Two issues of Amazing Spider-Man hit the shelves this week. Three if you count the Black Cat mini-series. The finale of SHED was passable, but the overall quality of the arc is tainted for me by Bachalo’s artwork, which I find to be damn near incomprehensible. Seriously, I have no clue what in god’s blue balls is going on when that dude draws an issue. I’m not saying that he’s a bad artist, as there’s obviously talent there. I certainly can’t draw with any degree of his skill, his style simply aggrivates me and if Spidey weren’t a title I’d been collecting for around six years straight I would probably skip the story just so as to avoid looking at his clusterfuck linework.
Skip to the next issue however, and it looks like we’re in for a ride and a half. The Kraven saga is finally coming to a head, with the Kravinoff family hunting down members of the “Spider” family in some sort of scheme that I guess will either redeem Kraven’s honor in the family’s eyes or straight up resurrect him. I’m not sure. There seems to be a lot of misdirection on the part of the Kraven family. They were straight up trying to explode Arachne with a rocket launcher in the streets of New York while they had much more elaborate and detailed plans in their hunt for Mattie Franklin, the other, OTHER Spider-Woman who sometimes gets lost in the shuffle.
But honestly, the best part of the issue for me was seeing Kaine get his ass handed to him. I’m no fan of Kaine. He oozes 90′s psuedo-cool-lameness and seeing him get beat up and sliced to ribbons was just a treat for me. Like a free dessert at a restaraunt I was already enjoying.
I’m not gonna really review this issue, I just wanted to post a picture of Black Widow’s wicked awesome “Srsly?” face as drawn by Daniel Acuna.

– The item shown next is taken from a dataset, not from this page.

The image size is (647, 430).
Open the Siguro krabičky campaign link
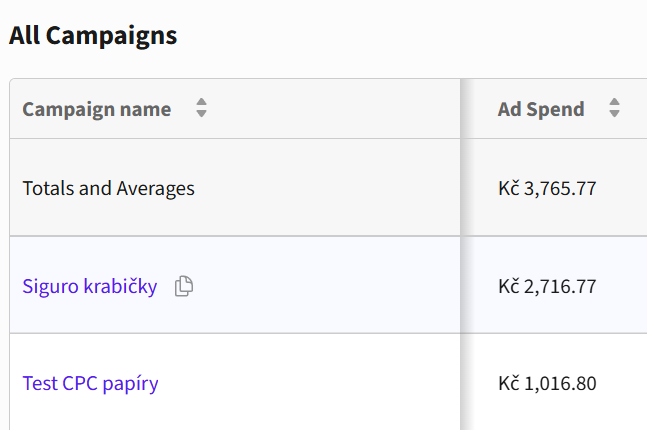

Seriously. Epic bitchface.
You know what? This may be the single best issue of Hulk of the decade. It’s definitely the best to come out since the Planet Hulk saga ended. It feels like the Hulk should. It’s got all the melodramatic pathos, all the internal emotional struggle worked out through unrepentant violence. In short, it’s just a really amazing piece of Hulk. So much of what happens in this issue builds off of years and years of Hulk history, so much so that every event that happens in the pages of the issue carry an emotional weight that has been missing from the series for a while. I think that running parallel to Loeb’s overblown lunacy has caused the Incredible Hulk book to suffer by association. Pak has had to work within the confines of what Loeb has been building up to with the Red Hulk identity mystery and the introduction of gamma-radiated heroes, but he maneuvers in between the raindrops of insanity here to put out a classic Hulk issue that I think people will be talking about YEARS down the line as a perfect example of what makes The Hulk work as a character.

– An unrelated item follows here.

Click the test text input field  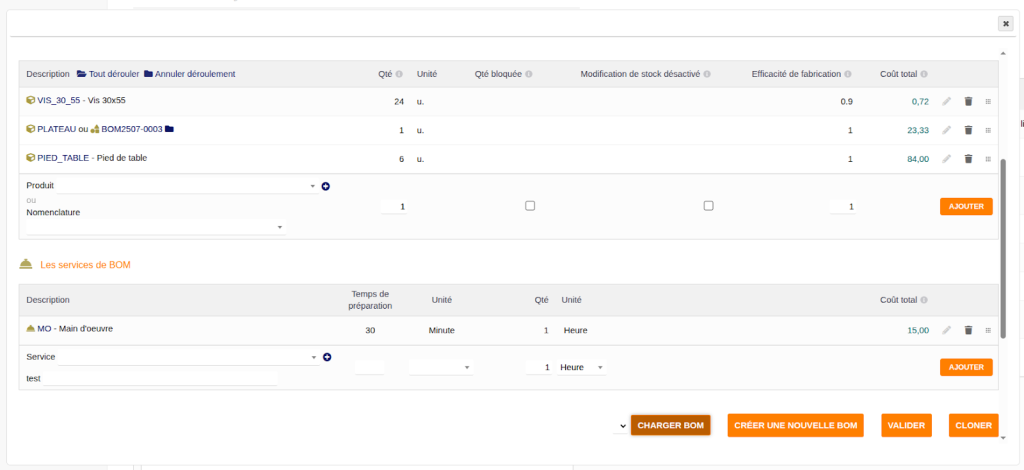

I will admit that the issue did have a bit of sensory overload. A lot of what happens happens very, very fast and there’s a lot of information to process. That having been said, it’s not so mindbogglingly convoluted that you can’t fully understand what’s going on. Compared to something like, let’s say, last week’s issue of SHIELD which just about made my brain crap itself. (Thanks Jonathan Hickman, you magnificant bastard)
In short, it may not be a great jumping on point if you’re unfamiliar with what’s been going on, but this issue should be a treat and a half for true died-in-the-wool Hulk fans who have been waiting for an issue like this for a long, long time.
If Avengers was Bendis doing the Avengers in a more classic mold, New Avengers certainly continues the work he did in the previous volume, with all the stuff that will make Bendis haters gnash their teeth and complain until they’re blue in the face while ignoring the fact that it’s still a damned fine book that is in no way inferior to what he’s doing over in the flagship title or anything any other Avengers writer has done before him. He even has the requisite Avengers trope of having everyone sitting around the table at the Avengers mansion and talking. Which happened ALL THE MOTHERFLIPPING TIME back in the old days, so it’s not as if his “overly talky” style is in any way counter to what the Avengers have done in the past. Plus we get some serious mystical mania with Hellstorm, Strange and the new sorcerer supreme, Dr. Voodoo.
Seriously, to prepare for this review I stalked message board topics about it. Just to see what other people were thinking and I have to say that the majority of comic book readers are a bunch of jaded cynics and hypocrits who really would only be happy with any given title that they claim to love if they were working on it with an artist of their choosing. Of course then only one person would be happy with the book and the rest of us would still be complaining. Lighten up fanboys, you guys are killing me.
Also, my new comic nerd-crush is Victoria Hand. In this issue she has a big gun. She’s won my heart.
Now I have to head back into the shop for a few hours on my day off to continue pulling books for subscribers. UPS lost another one of our boxes and so there’s a few things that we have to finish up today. I swear, in between Diamond Distribution and UPS, it’s a wonder we have any comic books to complain about on a weekly basis AT ALL.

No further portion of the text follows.